▸ Work required: Please rewrite the data below, putting "Give the position of" wherever "Find the location of" appears and leaving everything else unchanged.

▸ Dataset content:

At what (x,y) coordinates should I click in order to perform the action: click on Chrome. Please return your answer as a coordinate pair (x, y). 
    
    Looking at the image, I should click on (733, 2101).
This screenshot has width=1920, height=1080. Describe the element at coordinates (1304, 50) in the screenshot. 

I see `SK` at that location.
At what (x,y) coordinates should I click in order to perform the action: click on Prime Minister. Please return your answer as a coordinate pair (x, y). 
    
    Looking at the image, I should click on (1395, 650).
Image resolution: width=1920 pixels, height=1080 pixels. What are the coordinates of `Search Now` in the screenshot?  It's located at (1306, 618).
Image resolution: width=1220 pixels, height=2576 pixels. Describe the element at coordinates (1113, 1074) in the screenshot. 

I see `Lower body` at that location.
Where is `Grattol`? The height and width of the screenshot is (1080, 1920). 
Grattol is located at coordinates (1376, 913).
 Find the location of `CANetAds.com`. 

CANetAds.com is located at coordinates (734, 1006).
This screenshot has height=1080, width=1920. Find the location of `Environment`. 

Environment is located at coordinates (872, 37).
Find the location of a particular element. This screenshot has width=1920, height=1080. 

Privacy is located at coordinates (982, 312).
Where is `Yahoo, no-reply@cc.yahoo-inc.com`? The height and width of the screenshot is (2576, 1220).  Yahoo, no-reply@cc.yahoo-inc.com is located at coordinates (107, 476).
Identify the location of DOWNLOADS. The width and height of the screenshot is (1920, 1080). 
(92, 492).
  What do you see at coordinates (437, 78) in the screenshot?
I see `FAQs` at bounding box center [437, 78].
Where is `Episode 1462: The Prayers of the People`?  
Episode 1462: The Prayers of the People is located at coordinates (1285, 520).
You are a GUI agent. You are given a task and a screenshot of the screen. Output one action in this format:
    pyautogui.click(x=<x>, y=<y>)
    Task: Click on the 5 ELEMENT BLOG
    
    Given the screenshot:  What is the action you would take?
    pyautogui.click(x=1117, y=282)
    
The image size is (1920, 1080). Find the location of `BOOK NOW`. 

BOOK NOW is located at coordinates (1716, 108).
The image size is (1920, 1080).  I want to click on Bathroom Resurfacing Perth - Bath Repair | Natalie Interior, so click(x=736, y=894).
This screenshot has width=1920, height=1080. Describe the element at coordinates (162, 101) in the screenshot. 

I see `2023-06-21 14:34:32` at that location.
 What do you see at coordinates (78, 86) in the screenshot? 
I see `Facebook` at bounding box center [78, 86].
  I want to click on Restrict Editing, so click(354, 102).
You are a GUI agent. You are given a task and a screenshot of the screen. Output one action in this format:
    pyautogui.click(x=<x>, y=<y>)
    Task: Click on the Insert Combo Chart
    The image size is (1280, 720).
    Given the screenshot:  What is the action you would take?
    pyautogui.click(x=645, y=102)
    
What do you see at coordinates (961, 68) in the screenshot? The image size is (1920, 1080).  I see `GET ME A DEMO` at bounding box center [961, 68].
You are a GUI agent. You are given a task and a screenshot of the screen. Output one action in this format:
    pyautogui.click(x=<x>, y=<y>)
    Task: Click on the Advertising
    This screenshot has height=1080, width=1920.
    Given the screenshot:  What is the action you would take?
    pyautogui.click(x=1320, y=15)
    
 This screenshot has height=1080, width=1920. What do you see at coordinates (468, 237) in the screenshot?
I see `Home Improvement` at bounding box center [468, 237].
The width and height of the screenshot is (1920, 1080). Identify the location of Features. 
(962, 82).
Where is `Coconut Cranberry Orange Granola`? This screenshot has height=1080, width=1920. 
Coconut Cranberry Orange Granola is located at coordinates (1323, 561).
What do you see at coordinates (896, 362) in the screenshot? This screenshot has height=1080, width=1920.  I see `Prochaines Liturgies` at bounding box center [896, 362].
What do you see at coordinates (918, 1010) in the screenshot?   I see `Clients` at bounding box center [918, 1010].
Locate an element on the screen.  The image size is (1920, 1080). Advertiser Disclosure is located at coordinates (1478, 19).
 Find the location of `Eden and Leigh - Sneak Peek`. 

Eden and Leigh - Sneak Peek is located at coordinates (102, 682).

▸ Result:
At what (x,y) coordinates should I click in order to perform the action: click on Chrome. Please return your answer as a coordinate pair (x, y). 
    
    Looking at the image, I should click on (733, 2101).
This screenshot has width=1920, height=1080. Describe the element at coordinates (1304, 50) in the screenshot. 

I see `SK` at that location.
At what (x,y) coordinates should I click in order to perform the action: click on Prime Minister. Please return your answer as a coordinate pair (x, y). 
    
    Looking at the image, I should click on (1395, 650).
Image resolution: width=1920 pixels, height=1080 pixels. What are the coordinates of `Search Now` in the screenshot?  It's located at (1306, 618).
Image resolution: width=1220 pixels, height=2576 pixels. Describe the element at coordinates (1113, 1074) in the screenshot. 

I see `Lower body` at that location.
Where is `Grattol`? The height and width of the screenshot is (1080, 1920). 
Grattol is located at coordinates (1376, 913).
 Give the position of `CANetAds.com`. 

CANetAds.com is located at coordinates (734, 1006).
This screenshot has height=1080, width=1920. Give the position of `Environment`. 

Environment is located at coordinates (872, 37).
Give the position of a particular element. This screenshot has width=1920, height=1080. 

Privacy is located at coordinates (982, 312).
Where is `Yahoo, no-reply@cc.yahoo-inc.com`? The height and width of the screenshot is (2576, 1220).  Yahoo, no-reply@cc.yahoo-inc.com is located at coordinates (107, 476).
Identify the location of DOWNLOADS. The width and height of the screenshot is (1920, 1080). 
(92, 492).
  What do you see at coordinates (437, 78) in the screenshot?
I see `FAQs` at bounding box center [437, 78].
Where is `Episode 1462: The Prayers of the People`?  
Episode 1462: The Prayers of the People is located at coordinates (1285, 520).
You are a GUI agent. You are given a task and a screenshot of the screen. Output one action in this format:
    pyautogui.click(x=<x>, y=<y>)
    Task: Click on the 5 ELEMENT BLOG
    
    Given the screenshot:  What is the action you would take?
    pyautogui.click(x=1117, y=282)
    
The image size is (1920, 1080). Give the position of `BOOK NOW`. 

BOOK NOW is located at coordinates (1716, 108).
The image size is (1920, 1080).  I want to click on Bathroom Resurfacing Perth - Bath Repair | Natalie Interior, so click(x=736, y=894).
This screenshot has width=1920, height=1080. Describe the element at coordinates (162, 101) in the screenshot. 

I see `2023-06-21 14:34:32` at that location.
 What do you see at coordinates (78, 86) in the screenshot? 
I see `Facebook` at bounding box center [78, 86].
  I want to click on Restrict Editing, so click(354, 102).
You are a GUI agent. You are given a task and a screenshot of the screen. Output one action in this format:
    pyautogui.click(x=<x>, y=<y>)
    Task: Click on the Insert Combo Chart
    The image size is (1280, 720).
    Given the screenshot:  What is the action you would take?
    pyautogui.click(x=645, y=102)
    
What do you see at coordinates (961, 68) in the screenshot? The image size is (1920, 1080).  I see `GET ME A DEMO` at bounding box center [961, 68].
You are a GUI agent. You are given a task and a screenshot of the screen. Output one action in this format:
    pyautogui.click(x=<x>, y=<y>)
    Task: Click on the Advertising
    This screenshot has height=1080, width=1920.
    Given the screenshot:  What is the action you would take?
    pyautogui.click(x=1320, y=15)
    
 This screenshot has height=1080, width=1920. What do you see at coordinates (468, 237) in the screenshot?
I see `Home Improvement` at bounding box center [468, 237].
The width and height of the screenshot is (1920, 1080). Identify the location of Features. 
(962, 82).
Where is `Coconut Cranberry Orange Granola`? This screenshot has height=1080, width=1920. 
Coconut Cranberry Orange Granola is located at coordinates (1323, 561).
What do you see at coordinates (896, 362) in the screenshot? This screenshot has height=1080, width=1920.  I see `Prochaines Liturgies` at bounding box center [896, 362].
What do you see at coordinates (918, 1010) in the screenshot?   I see `Clients` at bounding box center [918, 1010].
Locate an element on the screen.  The image size is (1920, 1080). Advertiser Disclosure is located at coordinates (1478, 19).
 Give the position of `Eden and Leigh - Sneak Peek`. 

Eden and Leigh - Sneak Peek is located at coordinates (102, 682).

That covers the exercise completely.